Patenting Research Just Got Harder

Supreme Court ruling expands studies that can legally be done using products of others' intellectual property.
June 14, 2005

The U.S. Supreme Court ruled Monday in a patent case that could have significant implications for basic academic research -- though scientists are divided on whether those implications are good or bad.

The court's ruling came in a case known as Merck KGaA v. Integra Lifesciences I (No. 03-1327), which grew out of research sponsored by Merck, a German company, and conducted by David Cheresh, a scientist at the Scripps Research Institute. In his search for treatments for rheumatoid arthritis, psoriasis and other inflammatory diseases, Cheresh utilized some drug compounds on which Integra Lifesciences owned the patents. After Merck declined to license the patents, Integra sued for infringement in 1996.
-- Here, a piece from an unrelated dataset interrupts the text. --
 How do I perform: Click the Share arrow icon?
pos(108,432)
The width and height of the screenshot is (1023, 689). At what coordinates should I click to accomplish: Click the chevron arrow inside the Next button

A lower court and then the U.S. Court of Appeals for the Federal Circuit, in a divided June 6, 2003 decision, sided with Integra, ruling that a "safe harbor" provision of federal patent law protects only research that is directly produces information that helps the U.S. Food and Drug Administration prove that a drug is effective and safe -- work typically done in clinical trials late in the process, rather than early-stage, more basic biomedical research. 
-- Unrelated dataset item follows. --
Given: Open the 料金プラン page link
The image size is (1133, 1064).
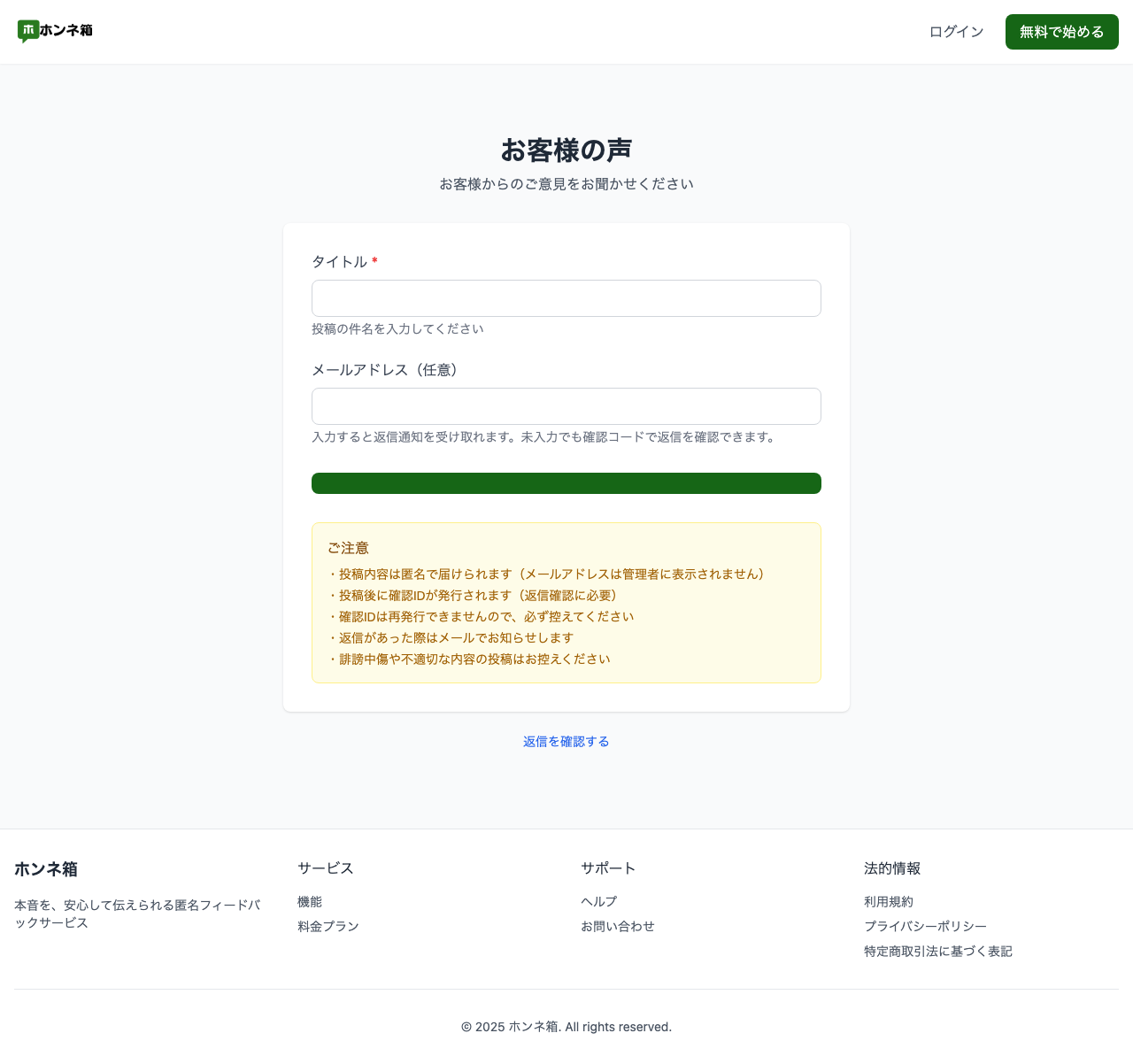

Merck appealed the decision to the Supreme Court, arguing that the appeals court had defined the safe harbor provision too narrowly.
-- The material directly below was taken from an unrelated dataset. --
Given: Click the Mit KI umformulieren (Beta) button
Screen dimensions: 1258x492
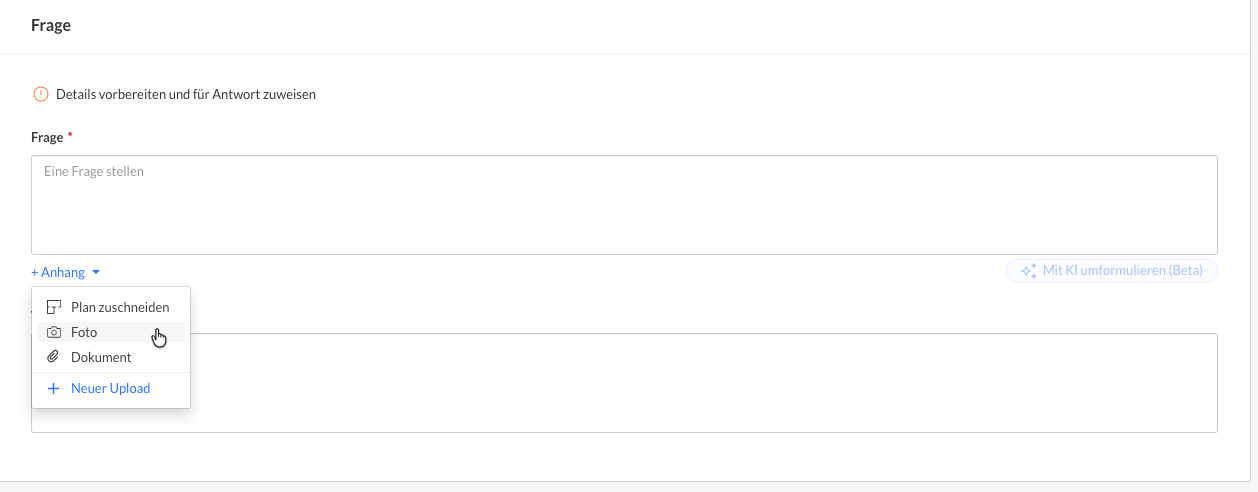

In a friend of the court brief, a group of research institutions and higher education associations urged the court not to take the case, leaving intact the lower courts' rulings. The institutions, which included the University of California, the American Council on Education, and the Wisconsin Alumni Research Foundation, argued that expanding the reach of the exemption "would have an adverse effect on the research community as a whole, and the university research community in particular," by undercutting the value of patents and, in turn, potentially reducing the willingness of drug companies to sponsor academic research.

The universities' brief suggested that if pharmaceutical companies couldn't be certain of the sanctity of their patents for work done by university researchers, they would be less likely to sponsor academic work. The brief also argued that "an overextended safe harbor as applied to research patents may encourage more universities to protect technology as trade secrets, licensing the technology as such, thereby resulting in a similar, corresponding reduction in the dissemination of scientific information."

But the U.S. government filed a brief urging the court to take the case and to reverse the lower court rulings, which it said would limit the development of new drugs.

In its ruling Monday, the Supreme Court sided with Merck, rejecting what Justice Antonin Scalia called the "unduly narrow interpretation" of the patent law's safe harbor provision.

In contrast to the position taken by the universities that filed the brief, David Korn, senior vice president for biomedical and health sciences research at the Association of American Medical Colleges, said he was "delighted" by the Supreme Court's decision. He said allowing more research to be conducted "without being encumbered by a lot of intellectual property issues" will result in better results and more "therapeutic treatments."

Korn said he understands that there is debate among academic scientists over the issue, in part because "a lot of institutions are hoping they hit the magic jackpot with intellectual property" related to their scientific research.